## Instructions for the task
Find every line in the records below that holds the word "agent", and copy each one.
□ □ □ □ □ □ □
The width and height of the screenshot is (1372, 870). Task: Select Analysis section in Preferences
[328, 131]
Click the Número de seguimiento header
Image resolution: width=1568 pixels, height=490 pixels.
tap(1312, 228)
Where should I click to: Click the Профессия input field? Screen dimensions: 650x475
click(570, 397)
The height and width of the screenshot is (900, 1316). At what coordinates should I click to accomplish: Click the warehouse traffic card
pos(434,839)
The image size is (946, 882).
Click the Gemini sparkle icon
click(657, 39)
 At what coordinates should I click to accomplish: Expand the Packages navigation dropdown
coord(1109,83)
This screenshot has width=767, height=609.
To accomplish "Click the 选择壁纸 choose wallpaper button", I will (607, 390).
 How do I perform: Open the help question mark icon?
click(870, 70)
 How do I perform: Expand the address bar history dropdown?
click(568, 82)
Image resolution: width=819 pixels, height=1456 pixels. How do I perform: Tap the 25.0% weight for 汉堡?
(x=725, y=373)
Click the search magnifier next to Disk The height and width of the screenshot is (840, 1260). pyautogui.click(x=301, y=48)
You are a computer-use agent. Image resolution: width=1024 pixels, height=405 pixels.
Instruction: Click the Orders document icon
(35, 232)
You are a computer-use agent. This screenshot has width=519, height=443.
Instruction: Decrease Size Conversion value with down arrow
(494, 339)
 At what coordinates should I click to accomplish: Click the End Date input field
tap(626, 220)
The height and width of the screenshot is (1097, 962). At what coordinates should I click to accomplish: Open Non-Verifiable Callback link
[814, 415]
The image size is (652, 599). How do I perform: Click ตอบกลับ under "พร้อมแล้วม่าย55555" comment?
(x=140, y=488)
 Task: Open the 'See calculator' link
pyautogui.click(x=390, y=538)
□ □ □ □ □ □ □
## Solution for this task
You are a computer-use agent. Image resolution: width=1024 pixels, height=405 pixels.
You are a computer-use agent. This screenshot has width=519, height=443.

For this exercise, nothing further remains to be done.